One Country, One Standard


The University of Texas already has been told twice, but apparently needs to be told a third time: Discriminating against would-be students on racial grounds is contrary to the American way.

In the 1950 case Sweatt v. Painter, the state of Texas attempted to preserve the university’s no-blacks policy at its law school by setting up an all-black alternative in Houston in accordance with the “separate but equal” rationale established by Plessy v. Ferguson. The Supreme Court said no, laying the groundwork for the subsequent hammer-and-tongs assault on racial discrimination in education.

Nearly half a century later, in 1996, the University of Texas law school was once again defending its use of racial criteria in admissions, this time by discriminating against an accomplished young woman in order to preserve new race-based policies offered in tribute to the great god “Diversity.” Again, the courts said no; the Fifth Circuit ruled that “the University of Texas School of Law may not use race as a factor in deciding which applicants to admit in order to achieve a diverse student body, to combat the perceived effects of a hostile environment at the law school, to alleviate the law school’s poor reputation in the minority community, or to eliminate any present effects of past discrimination by actors other than the law school.” The Supreme Court decided not to intervene.

Clear enough?

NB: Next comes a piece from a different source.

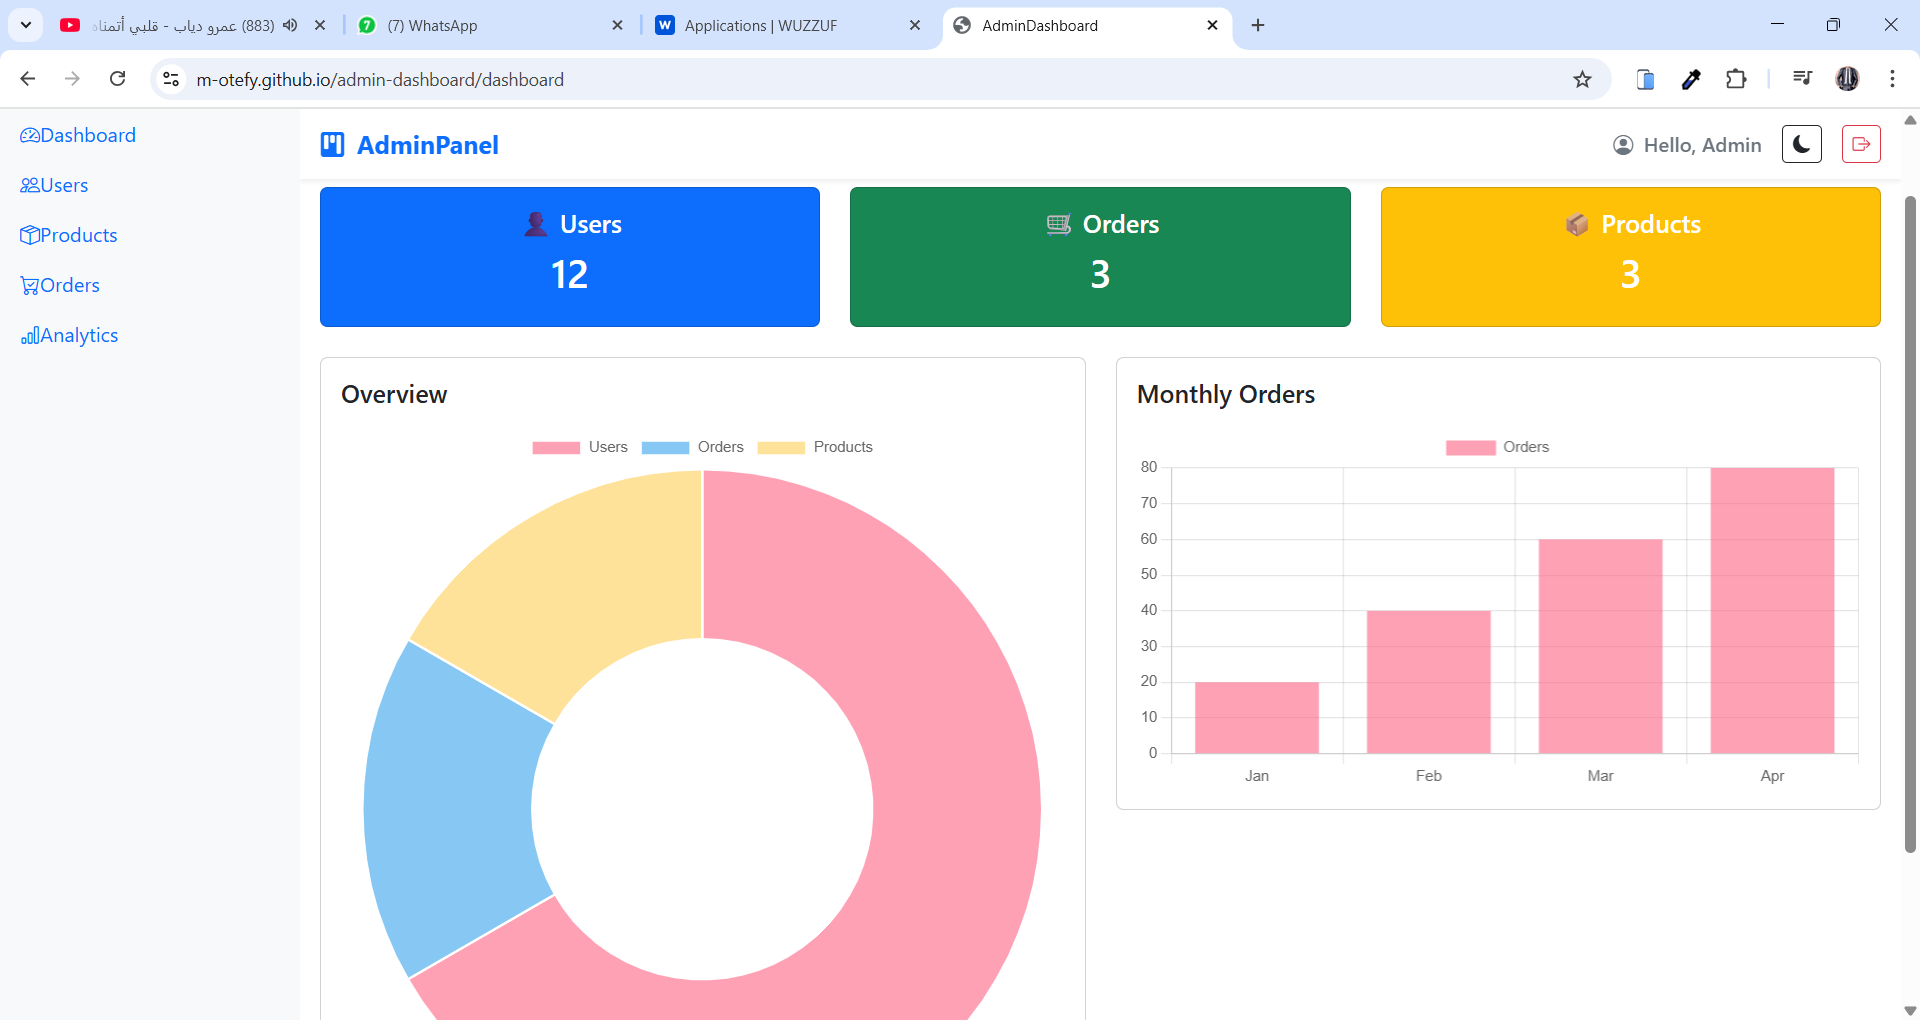
Task: Open the Users section via its sidebar icon
Action: (31, 185)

Not for the University of Texas, which proceeded to use race as a factor in deciding which applicants to admit. And so again, the University of Texas heads to the Supreme Court to defend the use of racial criteria in admissions. The case is Fisher v. University of Texas, and the University of Texas should lose it.

UT argues that things are different this time around because race is not the deciding factor, because race is not assigned any specific value, and — note this — because the university claims not to monitor the racial composition of the students admitted during any given admission cycle. Which is to say, the university believes that it may discriminate against students on racial grounds because it is not keeping very close tabs on the consequences of its actions. That is a line of argument that only a state-university administration could make without expiring from shame on the spot.

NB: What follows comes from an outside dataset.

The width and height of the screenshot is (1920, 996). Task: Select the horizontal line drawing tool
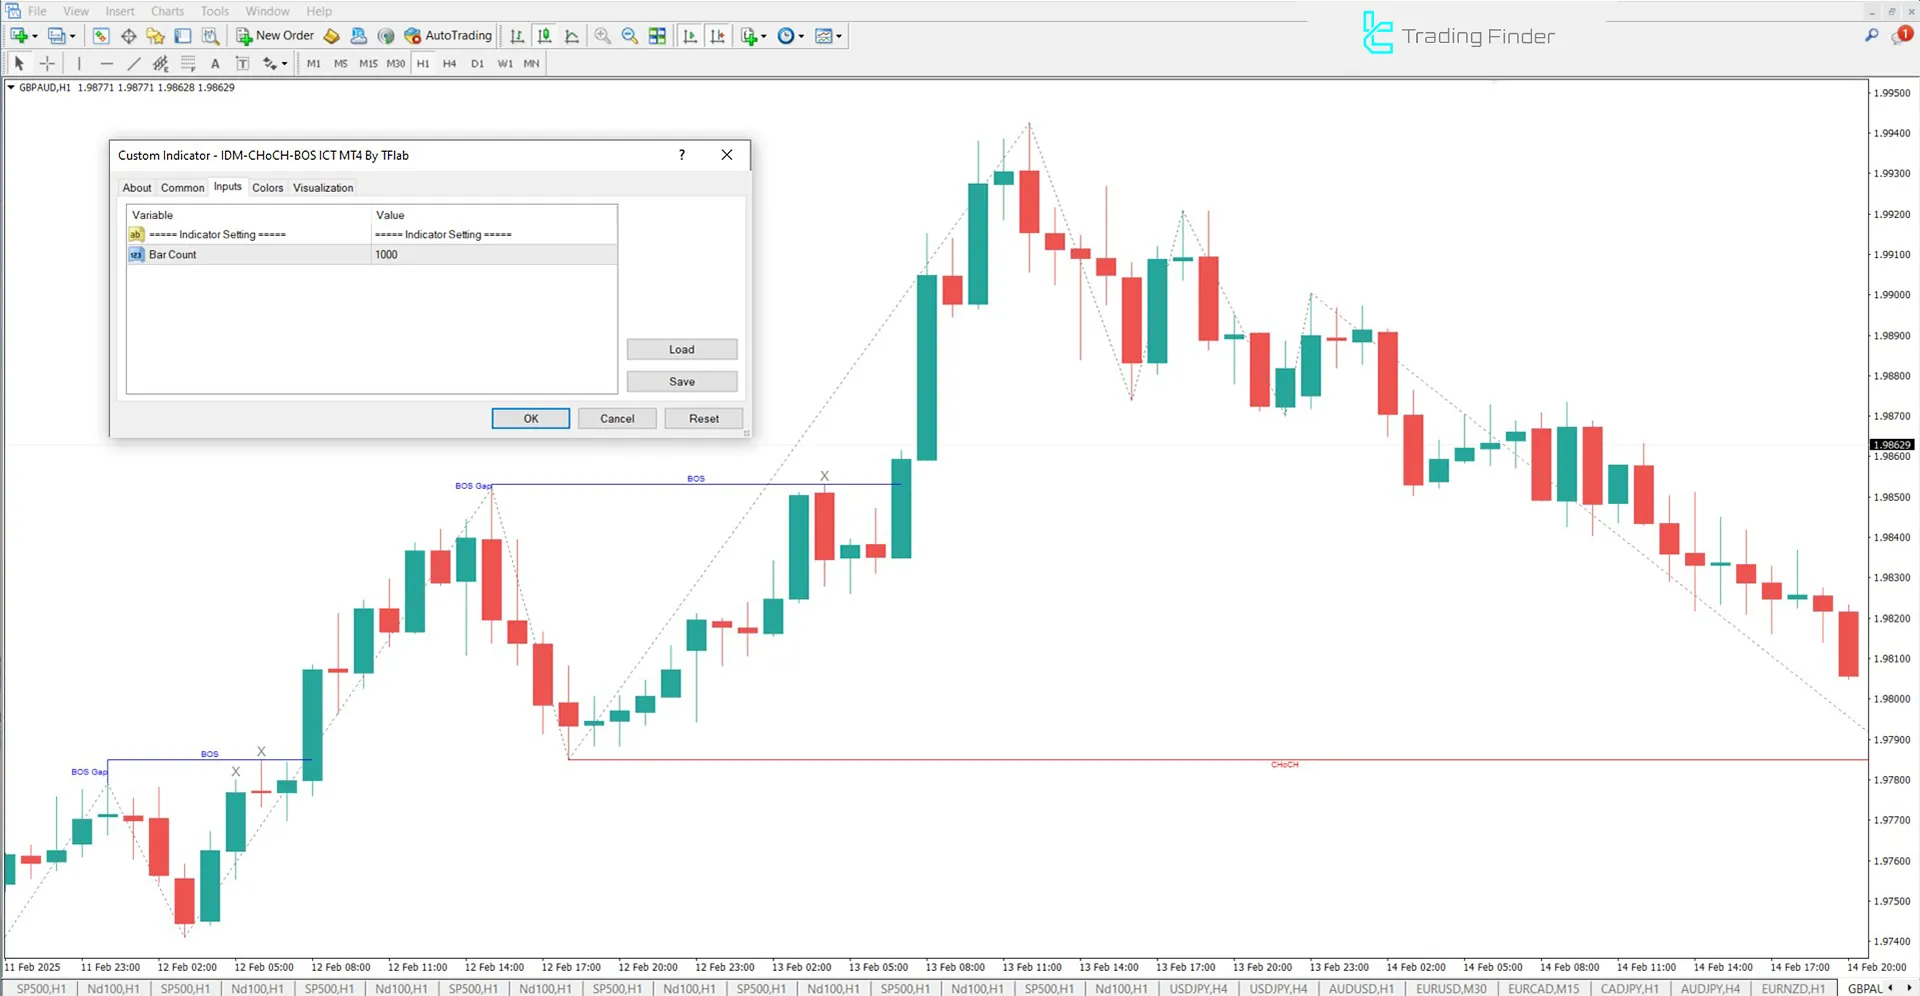pyautogui.click(x=107, y=63)
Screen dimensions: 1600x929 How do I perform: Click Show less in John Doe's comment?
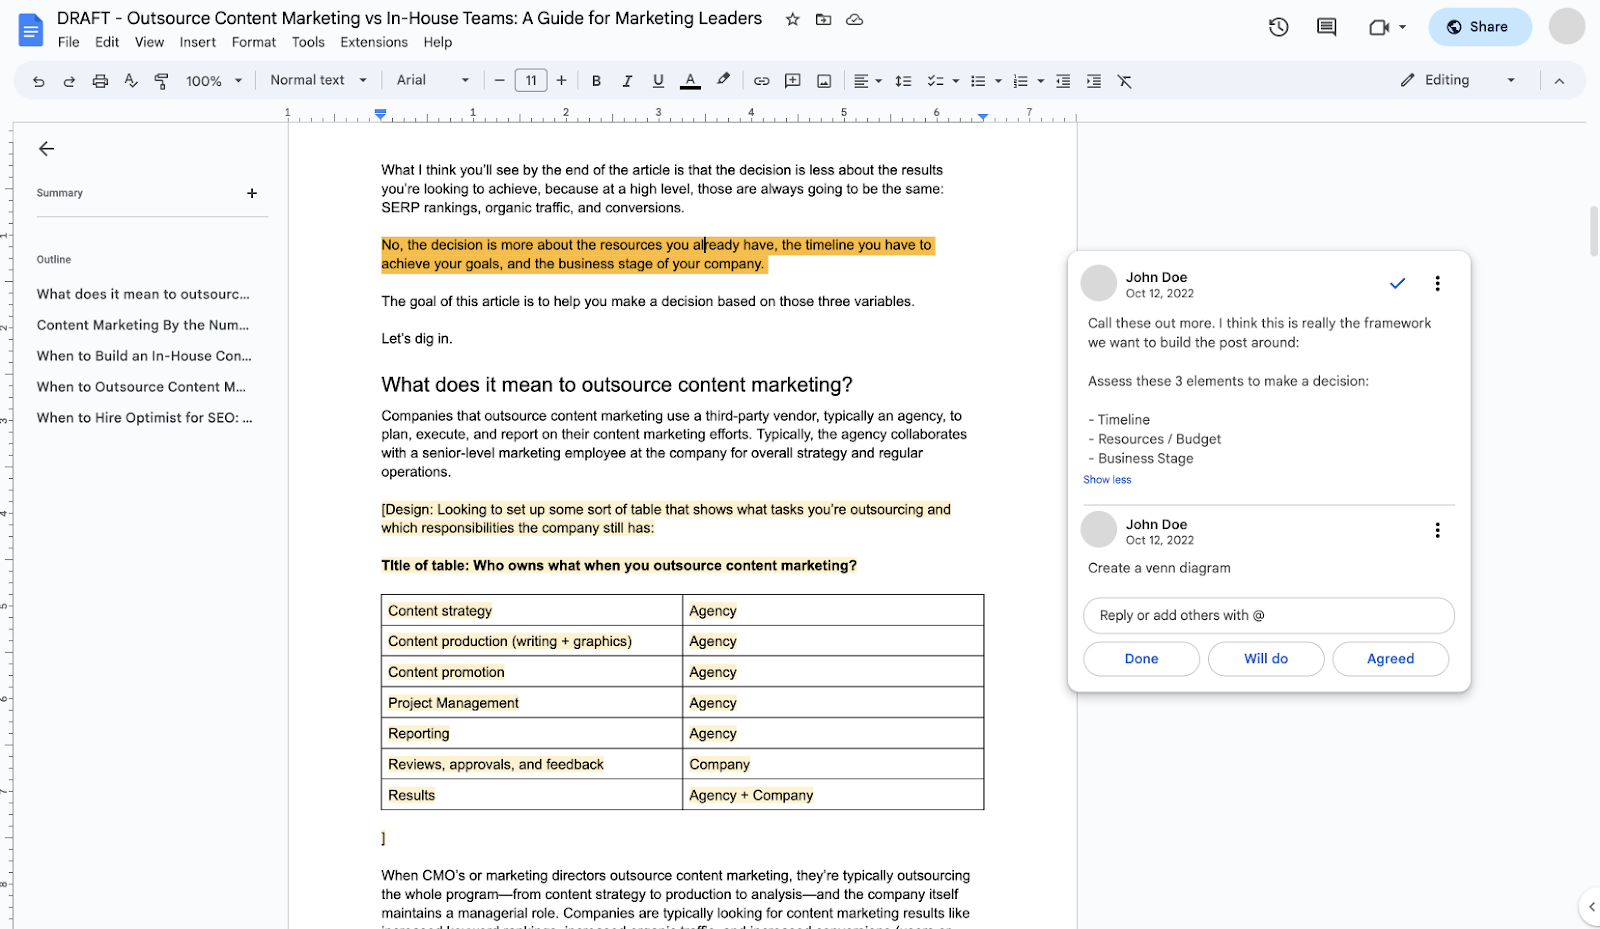tap(1106, 479)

The Civil Rights Act of 1964 is fairly straightforward in its language: “No person in the United States shall, on the ground of race, color, or national origin, be excluded from participation in, be denied the benefits of, or be subjected to discrimination under any program or activity receiving Federal financial assistance.” In case you are wondering whether the University of Texas counts as such a program or activity, the act explicitly includes any “college, university, or other postsecondary institution, or a public system of higher education” receiving federal funding, which the University of Texas system does, in generous amounts. This unambiguous ban on racial discrimination stood as the law of the land until 1978, when the Supreme Court’s split-personality Bakke decision found some of the justices pretending, as they often do, that the words on the page do not mean that they plainly mean. In Bakke, the Court held that quotas were verboten but left room for using race as a bonus, a position later upheld by the Grutter v. Bollinger and Gratz v. Bollinger decisions.

The result of all this conflicting judicial precedent is to have made a hash of the law. But the Civil Rights Act of 1964 still says what it says, and the right thing for the Court to do is to enforce the law as it was written, not as America’s law-school deans wish it had been. If the elected branches want to reopen the Civil Rights Act to make room for preferential racial discrimination, then the Obama administration has at least a little more than two months left in office and is welcome to try. It is not as though the administration has shied away from the issue entirely: Justice Kagan has been obliged to recuse herself from this case because she worked on it as Obama’s solicitor general. (Guess which side.)

Substantial socioeconomic differences persist between black Americans and the rest of the country — differences that are not going to be sorted out by rigging the admissions processes at flagship universities or elite law schools. It is time to close the book on official racial preferences and return to the colorblind standard set by the Civil Rights Act of 1964, consistent with our constitution and our national ethic.